The movement of the dollar in global markets was slightly positive today, while the TL continued to depreciate due to national developments, so the exchange rate rose above 8.20. Therefore, it erased its post-November losses. The Turkish lira fell more than 1% against the yen and yen, while the Turkish lira fell more against the New Zealand dollar in emerging market currencies today.

COMMENT: Do residents buy foreign currency?

Since the morning, we have heard the statement by Professor Şahap Kavcıoğlu that the interest rate cut is not safe, and then the statement by the adviser to the presidency, Cemil Ertem, that capital controls are definitely not on the agenda. . The President of Parliament, Şentop, also clarified the question of whether to leave Montreux and stated that he did not have a statement to that effect.

Despite all this, it is possible to assess the depreciation of the Turkish lira as a result of foreign sales and foreign currency purchases by panicky residents.

According to Foreks, the March CPI will be around 1.05%, but it is possible that the opportunists have made a rise and a higher CPI after the rapid devaluation of recent weeks. The CPI, which exceeds 1% per month, means that the deposit rates in TL turn negative in real terms. The return of withholding tax on deposits at the end of March was also raised as concern.

However, the main problems are on the political front. The return of Berat Albayrak to the cabinet will send a message to foreign investors that President Erdogan has completely renounced traditional economic policies.

The massive curfew that will last 2-3 weeks in Ramadan is not important for the markets at the moment, but it poses a serious threat of stagnation in terms of the economy. The onset of a new depression in the economy can exacerbate budget deficits by increasing spending on social security, as well as causing chain bankruptcies and a new wave of unemployment.

The government is not trying to appease the market by selling foreign exchange through exchange bans and public banks, which is admirable. However, we are very close to a vicious cycle in the foreign exchange market. If residents continue their purchases, companies with imminent foreign currency debt may buy on the spot market.

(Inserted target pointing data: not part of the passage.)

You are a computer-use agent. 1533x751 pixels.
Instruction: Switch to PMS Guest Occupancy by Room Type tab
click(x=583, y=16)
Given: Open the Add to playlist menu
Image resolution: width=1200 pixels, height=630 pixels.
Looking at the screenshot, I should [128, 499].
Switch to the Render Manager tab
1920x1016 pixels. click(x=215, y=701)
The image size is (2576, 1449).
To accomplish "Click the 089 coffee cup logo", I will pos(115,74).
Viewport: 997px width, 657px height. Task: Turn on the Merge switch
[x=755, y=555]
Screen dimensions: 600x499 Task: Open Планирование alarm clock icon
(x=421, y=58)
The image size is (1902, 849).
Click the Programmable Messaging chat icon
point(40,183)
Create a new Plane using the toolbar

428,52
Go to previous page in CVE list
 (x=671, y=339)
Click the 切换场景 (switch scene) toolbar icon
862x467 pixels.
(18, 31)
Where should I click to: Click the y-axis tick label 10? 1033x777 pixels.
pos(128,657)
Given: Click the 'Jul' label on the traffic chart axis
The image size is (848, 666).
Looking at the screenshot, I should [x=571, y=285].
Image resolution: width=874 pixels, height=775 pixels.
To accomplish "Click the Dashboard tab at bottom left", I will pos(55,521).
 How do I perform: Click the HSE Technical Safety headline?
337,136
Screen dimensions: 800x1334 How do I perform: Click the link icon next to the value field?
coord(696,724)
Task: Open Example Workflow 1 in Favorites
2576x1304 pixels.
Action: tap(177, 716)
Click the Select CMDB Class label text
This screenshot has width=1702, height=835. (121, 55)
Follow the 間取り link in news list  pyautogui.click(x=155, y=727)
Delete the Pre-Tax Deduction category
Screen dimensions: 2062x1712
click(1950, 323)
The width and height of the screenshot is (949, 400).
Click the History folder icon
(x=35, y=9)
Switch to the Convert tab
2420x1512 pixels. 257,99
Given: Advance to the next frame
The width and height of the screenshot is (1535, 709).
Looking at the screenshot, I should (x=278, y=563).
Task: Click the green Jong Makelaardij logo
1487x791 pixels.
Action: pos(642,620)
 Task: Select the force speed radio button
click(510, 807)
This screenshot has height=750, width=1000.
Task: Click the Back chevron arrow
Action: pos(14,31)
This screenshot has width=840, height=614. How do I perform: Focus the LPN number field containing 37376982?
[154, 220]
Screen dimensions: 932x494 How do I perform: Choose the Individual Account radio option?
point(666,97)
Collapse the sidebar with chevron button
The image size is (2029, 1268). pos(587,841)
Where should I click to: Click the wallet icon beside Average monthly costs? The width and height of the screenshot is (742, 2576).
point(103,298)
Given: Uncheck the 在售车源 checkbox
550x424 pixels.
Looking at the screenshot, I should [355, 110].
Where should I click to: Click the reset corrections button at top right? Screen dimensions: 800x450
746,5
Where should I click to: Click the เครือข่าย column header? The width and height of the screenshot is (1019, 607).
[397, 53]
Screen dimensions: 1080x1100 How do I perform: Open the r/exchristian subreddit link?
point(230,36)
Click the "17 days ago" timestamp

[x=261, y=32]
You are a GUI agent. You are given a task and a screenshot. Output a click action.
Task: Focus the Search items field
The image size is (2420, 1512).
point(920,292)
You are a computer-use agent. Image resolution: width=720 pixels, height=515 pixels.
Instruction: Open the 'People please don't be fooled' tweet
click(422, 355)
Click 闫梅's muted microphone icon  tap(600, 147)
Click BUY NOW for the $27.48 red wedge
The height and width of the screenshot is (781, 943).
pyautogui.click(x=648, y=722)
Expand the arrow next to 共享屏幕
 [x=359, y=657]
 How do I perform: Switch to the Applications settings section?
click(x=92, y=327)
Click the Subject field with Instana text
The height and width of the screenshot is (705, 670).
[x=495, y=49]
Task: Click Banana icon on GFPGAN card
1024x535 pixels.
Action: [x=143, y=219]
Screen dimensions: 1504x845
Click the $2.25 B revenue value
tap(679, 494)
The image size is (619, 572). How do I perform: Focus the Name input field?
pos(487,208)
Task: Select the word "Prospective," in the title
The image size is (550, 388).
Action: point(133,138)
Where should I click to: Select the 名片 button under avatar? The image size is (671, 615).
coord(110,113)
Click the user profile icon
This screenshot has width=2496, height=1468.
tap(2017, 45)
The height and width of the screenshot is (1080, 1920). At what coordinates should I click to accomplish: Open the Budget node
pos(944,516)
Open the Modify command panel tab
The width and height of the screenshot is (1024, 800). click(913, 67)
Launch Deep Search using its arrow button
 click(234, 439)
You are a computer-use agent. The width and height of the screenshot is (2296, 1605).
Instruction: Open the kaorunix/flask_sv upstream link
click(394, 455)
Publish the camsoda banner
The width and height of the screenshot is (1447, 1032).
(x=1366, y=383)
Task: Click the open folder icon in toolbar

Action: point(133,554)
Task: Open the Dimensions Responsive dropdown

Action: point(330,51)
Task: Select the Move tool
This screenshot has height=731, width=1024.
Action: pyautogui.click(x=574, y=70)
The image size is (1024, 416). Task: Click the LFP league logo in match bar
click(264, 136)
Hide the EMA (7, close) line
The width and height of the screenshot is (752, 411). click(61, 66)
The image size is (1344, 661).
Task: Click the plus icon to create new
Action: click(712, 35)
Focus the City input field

Erdogan’s candid remarks about interest rates and the appointment of Naci Ağbal to a cabinet position in charge of the economy may ease concerns.

Unfortunately, although the political mistakes are offset, the chaos in the Republican Party prevents fresh money from entering the system in the short term.

As a technical analysis, we obtained the support and resistance levels from InvestAZ:

The dollar indicator, which revived last week, started the new week with optimism. While the US dollar index continues to rise to 93.0 today, developing country currencies are experiencing a limited decline against the dollar.

At the last hour of the first trading day of the week, the greatest loss of the currencies of developing countries is experienced in lira and Mexican pesos. The lira and the peso lost more than 1%, while the Polish zloty and the South African rand follow the ranking, with less than 1%.

The uncertainties about monetary policy have a big impact on the fall of the Turkish lira after the loss of 10% last week. Statements by CBRT Governor Kavcıoğlu that there will be no immediate rate cut in April raised expectations of a rate cut in the following months. On the other hand, financially, credit expansion and the KanalIstanbul project are believed to prevent savings.

The movement of the dollar in global markets was slightly positive today, while the TL continued to depreciate due to national developments, so the exchange rate rose above 8.20. Therefore, it erased its post-November losses. The Turkish lira fell more than 1% against the yen and the yen, while the Turkish lira fell more against the New Zealand dollar in emerging market currencies today.